Outra diferença em relação aos outros times, em grande maioria, é que o Race Brasil não pedalava por uma causa. No RAAM 2010, muitas equipes tinham uma mensagem ou pedalavam para arrecadar fundos para alguma instituição. Desde os conhecidos profissionais do time Type 1, que divulgam a luta contra diabetes, até o quarteto que promovia a busca pela cura da doença de Huntington.
Muitos dos atletas são portadores dessas doenças e o discurso de um deles na chegada em Annapolis resume a inspiração para esse tipo de desafio. “Quando foi diagnosticada a minha doença, começaram a falar sobre como eu encararia a morte. Eu preferi buscar alternativas para continuar encarando a vida. Por isso eu estou aqui hoje”, afirmou Kyle Bryant, que convive com a doença de Friedreich ou esclerose espinhal hereditária, doença que limita os movimentos do corpo.

A semana

Seduzidos pelos excelentes preços do mercado norte-americano, os ciclistas cederam a um dos erros mais primários do esporte: competir com equipamento novo. As sapatilhas com tacos novos logo deram problemas e foram descartadas. Dores na lombar fizeram Ricardo Roldão abandonar o modelo de contrarrelógio e pedalar apenas com a bicicleta nova, que, teoricamente, seria usada apenas em caso de emergência. Sem clipe, essa bike o deixava em dificuldade para andar no ritmo dos demais. Situação corrigida apenas no trecho final de prova, quando conseguiram comprar um clipe.
No RAAM, é muito difícil a relação entre o que você pode forçar sem quebrar e a vontade de andar mais rápido do que os adversários pelo caminho. Por mais que o discurso interno fosse completar a prova, todos queriam um bom resultado. A categoria 40 a 50 anos, na qual o time estava inscrito, foi uma das mais concorridas desta edição e logo no começo foi difícil manter contato com os primeiros colocados.
Como referência, existiam algumas equipes de outras categorias, como um time feminino e também uma equipe espanhola, com bons ciclistas, mas que errou inúmeras vezes a navegação, comprometendo a prova. Logo depois, ficamos sabendo que um atleta da equipe sofreu um acidente e foi levado ao hospital. Os espanhóis deixaram a prova, mas o ciclista não corre risco de morte.
Nosso time também passou por um incidente. Um dos nossos integrantes se apoiou na porta do “motorhome”, que abriu, e foi jogado para fora. Por sorte, nada grave aconteceu e ele resistiu até o final da prova. Isso, porém, teve um impacto na rotina da equipe, que precisou suprir a ausência dele nas tarefas.

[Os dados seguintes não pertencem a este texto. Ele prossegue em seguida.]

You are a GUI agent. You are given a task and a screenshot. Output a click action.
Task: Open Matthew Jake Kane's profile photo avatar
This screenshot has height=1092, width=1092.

Com o tempo, os ciclistas começam a ficar resistentes aos inúmeros suplementos recomendados e à dieta rígida. Passaram a sonhar com comidas de qualidade nutricional duvidosa, porém, saborosas. Como disseram, queriam “graxa”. Uma forma carinhosa para se referir à gordura.
O acúmulo do cansaço com a rotina no “motorhome” começou a levar todos a pensarem em chegar logo ao final da viagem. Mudaram o esquema de revezamento para 30 minutos durante o dia, na tentativa de dinamizar o processo, mas ninguém tinha energia suficiente para manter o pique. No final, foi o momento de voltar ao foco: completar a prova com segurança. As esposas dos ciclistas ainda viajaram para Annapolis para recepcionar o time, o que aumentou a emoção dos atletas no final da empreitada. No dia seguinte, o trabalho ainda não tinha terminado. Era hora de limpar tudo e planejar a entrega dos veículos. Claro, foi também o momento de pensar no próximo ano. O RAAM 2011 já começou.